Brano:
▽
“Il problema è così grave da mettere a rischio le conquiste della medicina moderna”, scriveva già tre anni fa l’Organizzazione Mondiale della Sanità (Oms) prendendo il caso talmente sul serio da prospettare l’allarme di “un’era post-antibiotica” e produrre un voluminoso rapporto, destinato a governi e cittadini. Questo suggeriva sostanzialmente due cose: che non va fatto l’errore di mettere in discussione l’importanza della terapia antibiotica, imprescindibile in molti contesti e settori, ma che al contempo serve con urgenza un monitoraggio “coordinato e armonizzato” oltre che un salto in avanti nell’informazione ai cittadini.
A tale obiettivo è stato ultimato in questi giorni un Piano nazionale, sulla scia di consultazioni regionali, nonché un vero e proprio “decalogo” presentato al ministero della Salute, alla presenza della Fao e della stessa Oms, da parte del “Gruppo Italiano per la Stewardship Antibiotica”. Quest’ultima è una società scientifica orientata proprio a un approccio multidisciplinare al problema “attraverso il confronto equo tra specialisti e prescrittori”. La presenza degli attori internazionali è cruciale per la natura globale del fenomeno, che in altri Continenti assume proporzioni ancor maggiori, mettendo a rischio le eventuali buone pratiche locali.
△
Cosa farai:
(A) Copia dal brano sugli antibiotici tutto ciò che va da "A tale obiettivo" fino a "buone pratiche locali.".
(B) Rispondi a queste domande sul brano sugli antibiotici.
(i) Quanti anni fa l'Oms ha prospettato l'allarme di "un'era post-antibiotica"?
(ii) A chi era destinato il rapporto prodotto dall'Oms?
(iii) A quale ministero è stato presentato il "decalogo"?
Il materiale qui sotto non ha alcun ruolo in questo esercizio.

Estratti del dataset
▽
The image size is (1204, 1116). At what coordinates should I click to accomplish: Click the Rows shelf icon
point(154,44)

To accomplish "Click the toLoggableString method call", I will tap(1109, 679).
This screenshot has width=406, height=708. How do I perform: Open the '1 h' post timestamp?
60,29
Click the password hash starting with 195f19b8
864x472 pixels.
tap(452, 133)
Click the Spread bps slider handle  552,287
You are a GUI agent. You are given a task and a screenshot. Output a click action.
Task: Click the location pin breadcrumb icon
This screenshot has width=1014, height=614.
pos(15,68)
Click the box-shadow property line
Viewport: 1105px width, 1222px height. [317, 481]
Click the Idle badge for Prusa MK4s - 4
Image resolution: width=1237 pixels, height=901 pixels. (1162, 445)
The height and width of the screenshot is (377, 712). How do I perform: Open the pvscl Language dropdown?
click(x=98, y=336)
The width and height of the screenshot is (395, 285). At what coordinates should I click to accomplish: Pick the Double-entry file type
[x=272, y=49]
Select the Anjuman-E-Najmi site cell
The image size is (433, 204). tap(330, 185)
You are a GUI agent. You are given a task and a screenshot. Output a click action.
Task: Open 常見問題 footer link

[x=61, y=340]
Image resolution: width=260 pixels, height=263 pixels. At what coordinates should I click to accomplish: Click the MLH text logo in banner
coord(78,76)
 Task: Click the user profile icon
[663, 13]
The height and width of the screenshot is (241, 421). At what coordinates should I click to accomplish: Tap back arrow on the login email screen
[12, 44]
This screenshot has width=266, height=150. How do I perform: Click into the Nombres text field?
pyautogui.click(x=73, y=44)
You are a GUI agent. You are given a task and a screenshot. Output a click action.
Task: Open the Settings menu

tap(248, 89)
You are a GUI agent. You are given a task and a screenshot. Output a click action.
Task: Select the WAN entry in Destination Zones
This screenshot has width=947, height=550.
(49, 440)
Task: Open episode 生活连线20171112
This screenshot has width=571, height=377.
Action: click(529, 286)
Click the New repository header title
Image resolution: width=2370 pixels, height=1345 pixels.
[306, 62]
△
Soluzioni:
(A)
A tale obiettivo è stato ultimato in questi giorni un Piano nazionale, sulla scia di consultazioni regionali, nonché un vero e proprio “decalogo” presentato al ministero della Salute, alla presenza della Fao e della stessa Oms, da parte del “Gruppo Italiano per la Stewardship Antibiotica”. Quest’ultima è una società scientifica orientata proprio a un approccio multidisciplinare al problema “attraverso il confronto equo tra specialisti e prescrittori”. La presenza degli attori internazionali è cruciale per la natura globale del fenomeno, che in altri Continenti assume proporzioni ancor maggiori, mettendo a rischio le eventuali buone pratiche locali.

(B)
(i) Tre anni fa.
(ii) A governi e cittadini.
(iii) Al ministero della Salute.